The astronomer, who also is a retired Adventist pastor, explained that the eclipse will be visible along a relatively narrow path from Oregon to South Carolina. People outside the zone of totality will see only a partial eclipse.
He said that eclipses, especially those of the Sun, are “opportunities for astronomers to study the Sun’s outer atmosphere, the corona, which is much hotter than the Sun’s surface but much more tenuous and lost in the brilliant sunlight outside eclipse.”
He advised that those viewing the eclipse take care to protect their eyes with very dark filters such as welding glasses.
Older Adventists may draw some parallels between the August 21 eclipse and what is referred to in Adventist theology as the Dark Day.
On May 19, 1780 an event involving an unusual darkening of the day sky was seen over the New England states and parts of Canada.

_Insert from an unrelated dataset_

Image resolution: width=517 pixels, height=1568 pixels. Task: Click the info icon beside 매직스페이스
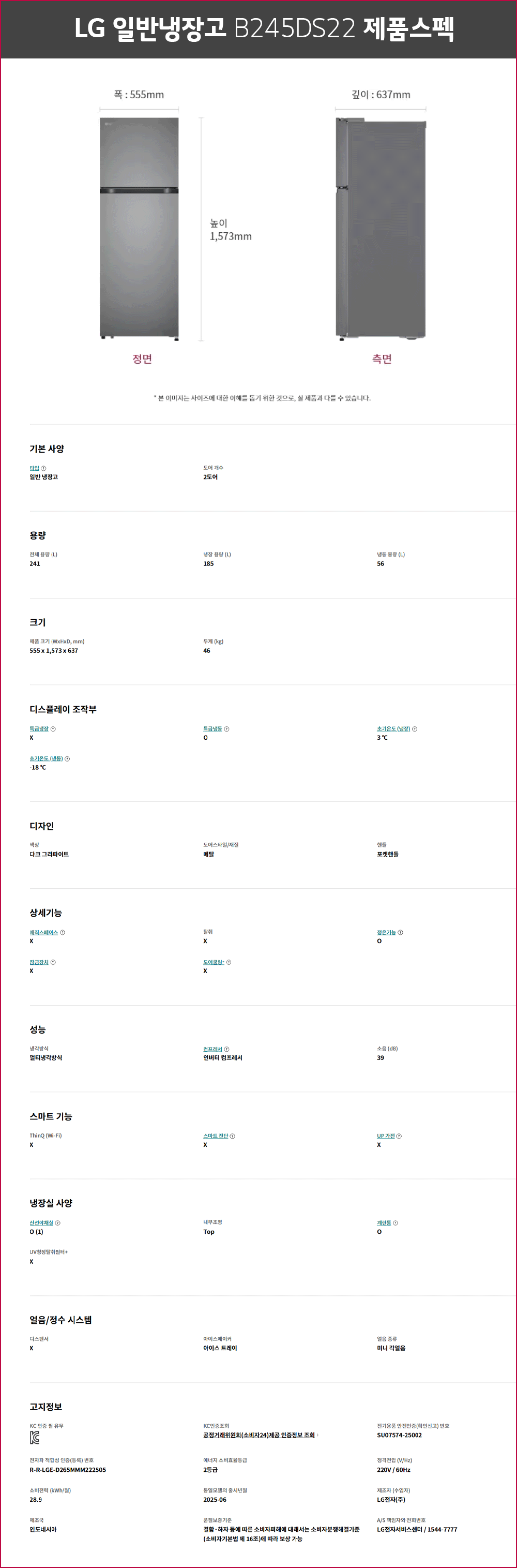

Adventist historical theologian Woodrow Whidden told Adventist Today that the Dark Day was “seen as a sign by the rising Adventist movement that the coming of Christ was near.”
Early Adventists felt that the Dark Day was a fulfillment of Jesus’ prophecy in Matthew 24:29 (KJV): “Immediately after the tribulation of those days shall the sun be darkened, and the moon shall not give her light, and the stars shall fall from heaven, and the powers of the heavens shall be shaken…”
Whidden said that the Adventist view of the Second Coming of Christ has evolved over time and that the denomination feels a “quiet frustration” that it has not yet taken place.
“We’ve reached the end of the line of the great time prophecies,” said Whidden. He pointed to the Great Disappointment of October 22, 1844 when Jesus did not return to Earth as the Millerites predicted.
Seventh-day Adventists later interpreted 1844 as a heavenly event that heralded a soon Second Coming. However, Whidden said that even the significance of this date is “receding from the Adventist imagination.”
Whidden paraphrased Adventist sentiment about the Second Coming in the form of a question: “Why don’t you hurry up and do it, Jesus?”
He said that the only explanation he could find for Christ’s failure to return was “God’s long-suffering patience” with humans.